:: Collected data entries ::
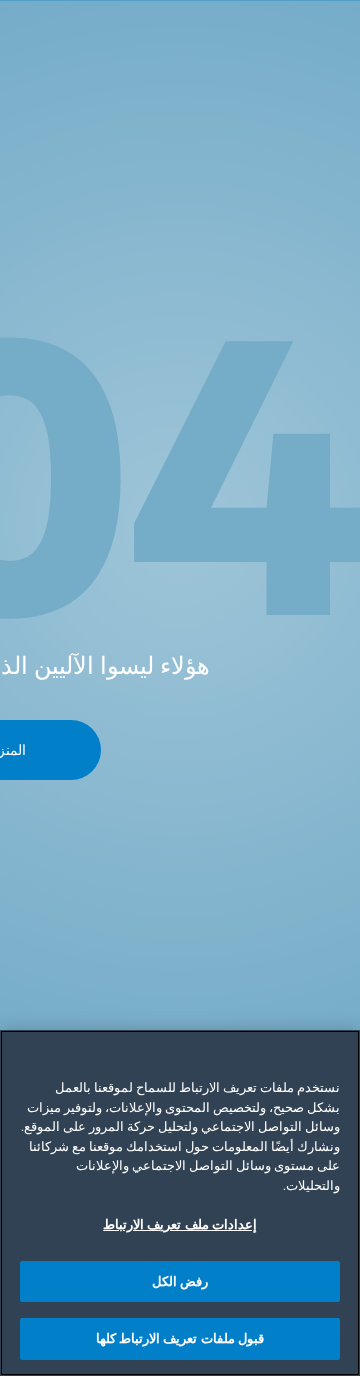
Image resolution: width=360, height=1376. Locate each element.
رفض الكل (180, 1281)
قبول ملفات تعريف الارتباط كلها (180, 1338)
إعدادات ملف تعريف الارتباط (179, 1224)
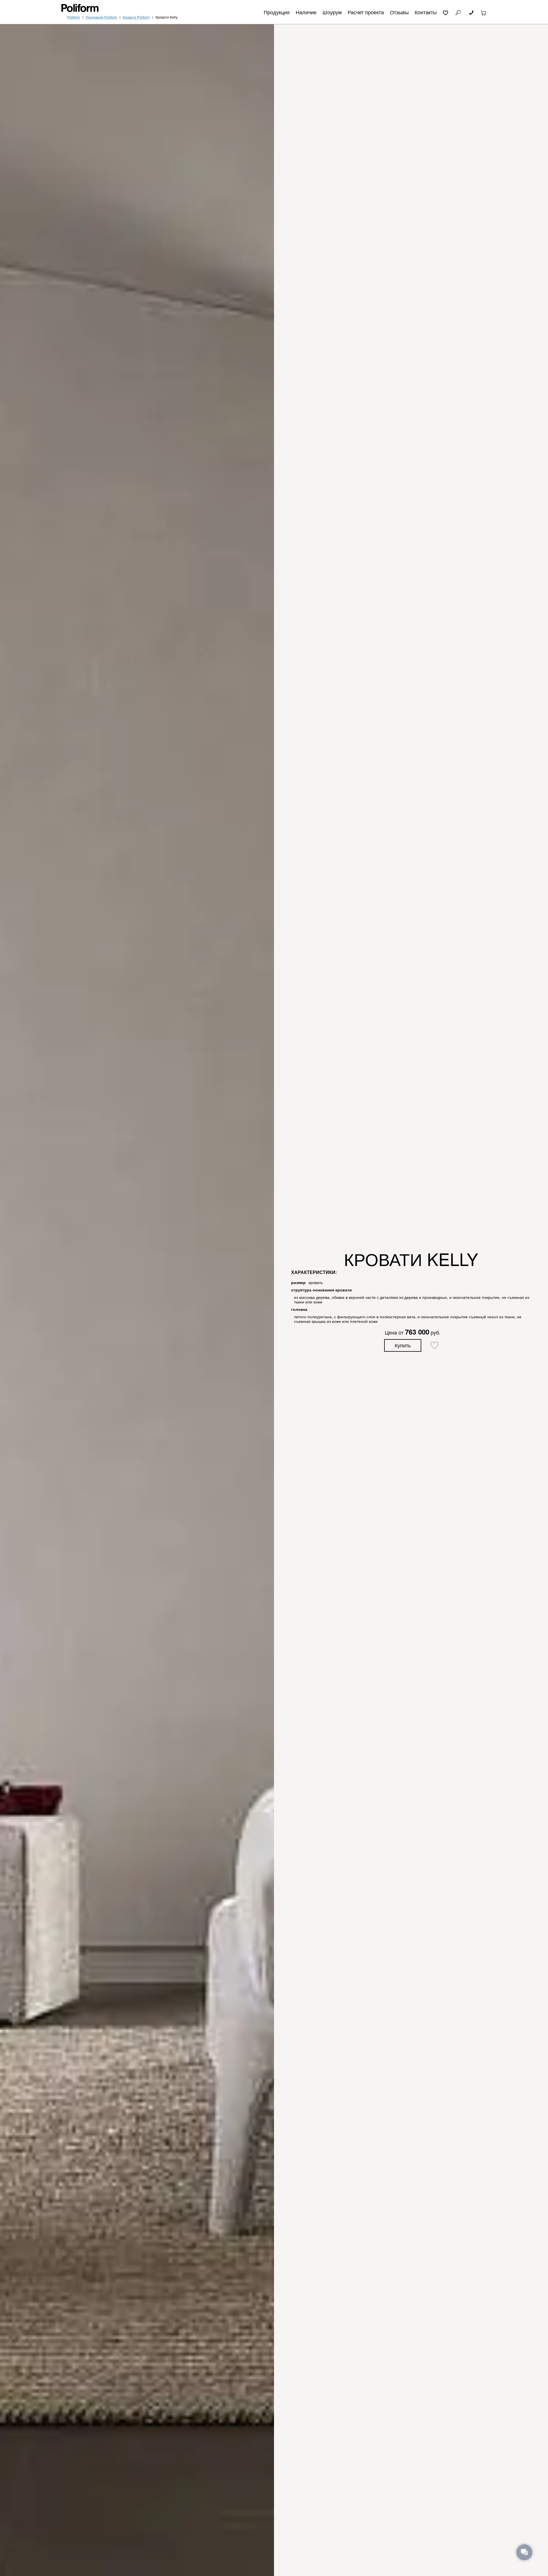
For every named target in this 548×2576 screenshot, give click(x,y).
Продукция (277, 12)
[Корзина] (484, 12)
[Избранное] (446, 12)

==

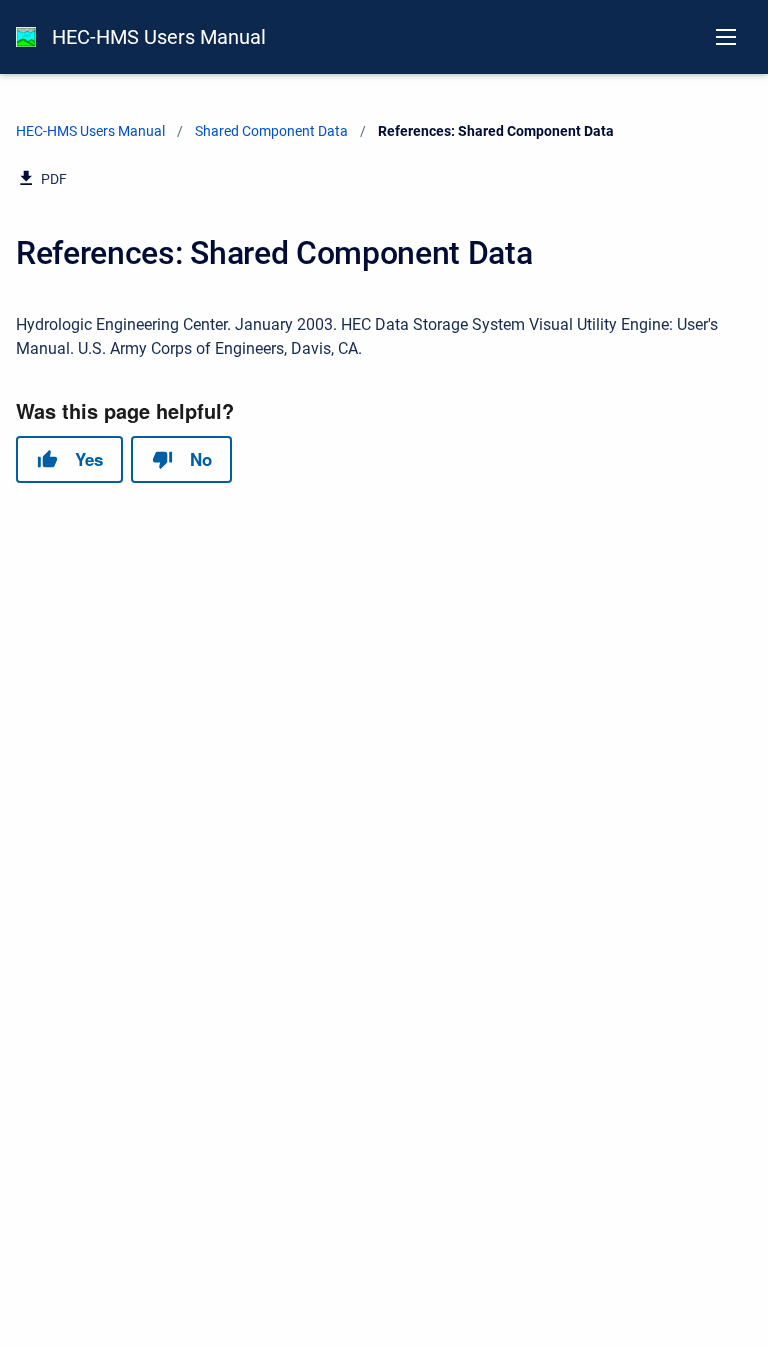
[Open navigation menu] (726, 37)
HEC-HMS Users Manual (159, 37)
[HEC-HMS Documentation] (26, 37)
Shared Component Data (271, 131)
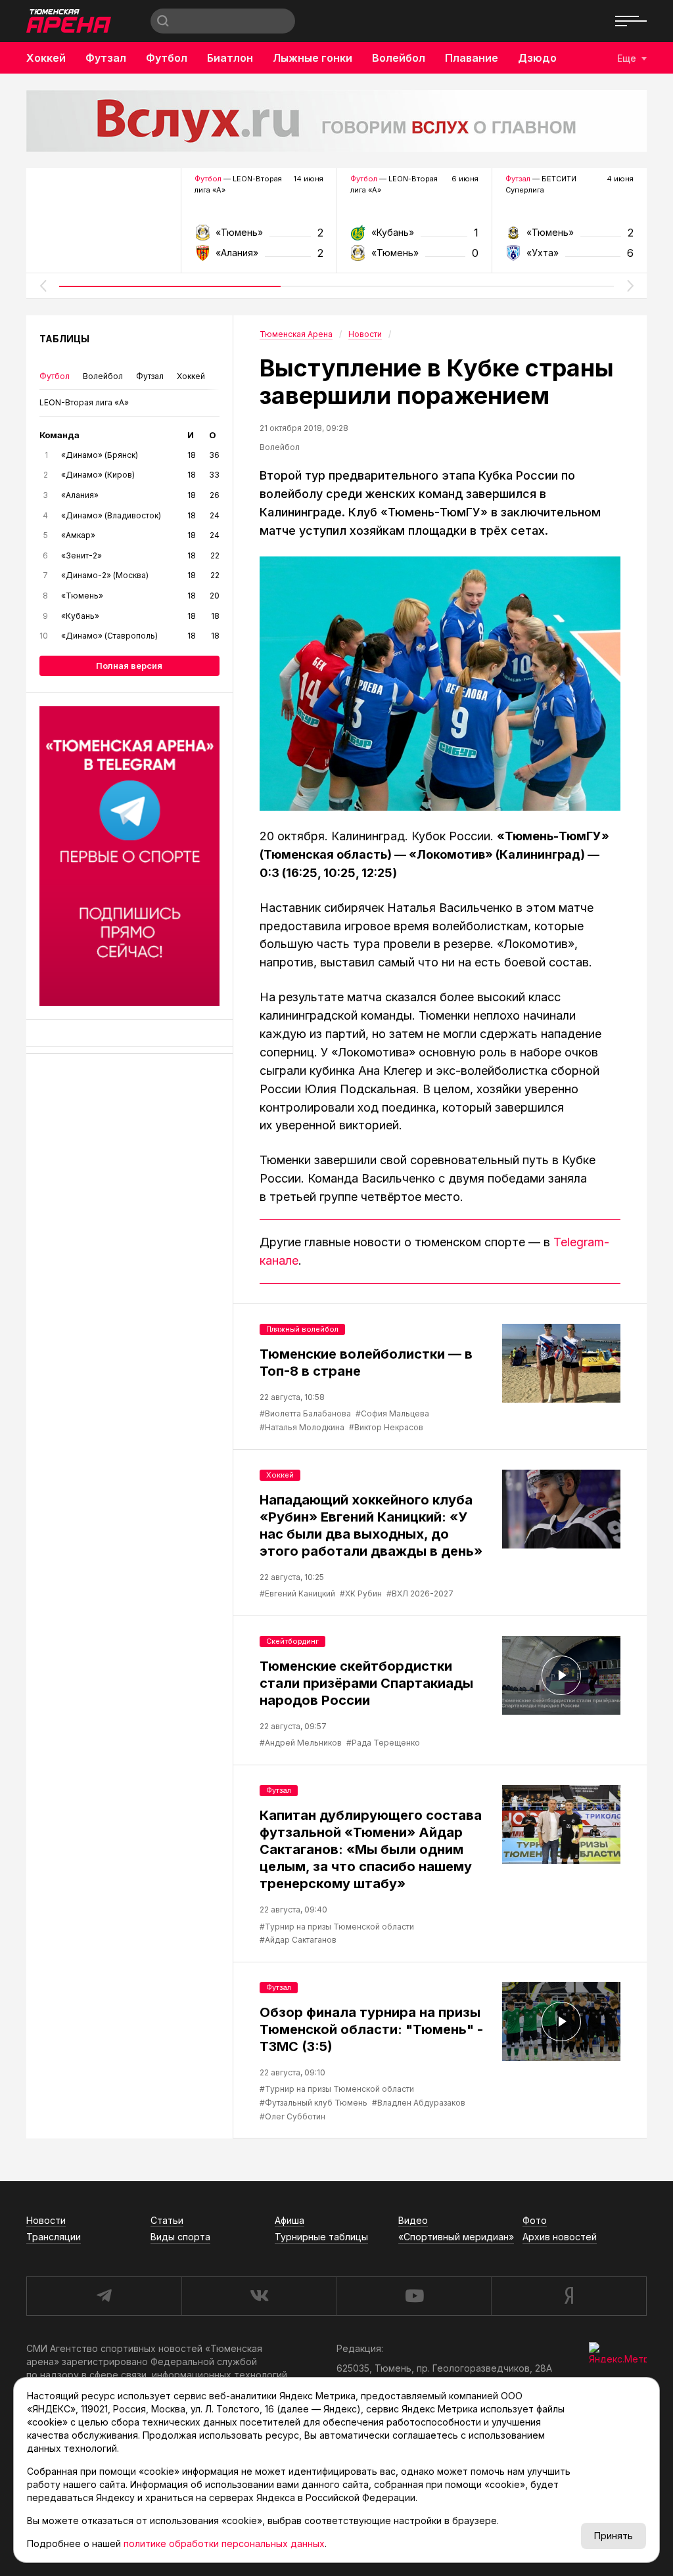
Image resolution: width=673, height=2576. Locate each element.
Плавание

:: AIM OF THE TASK ::
The answer must be every line of the records that contains the word "each".

:: RESPONSE ::
Image resolution: width=360, height=1376. Locate each element.
Image resolution: width=673, height=2576. Locate each element.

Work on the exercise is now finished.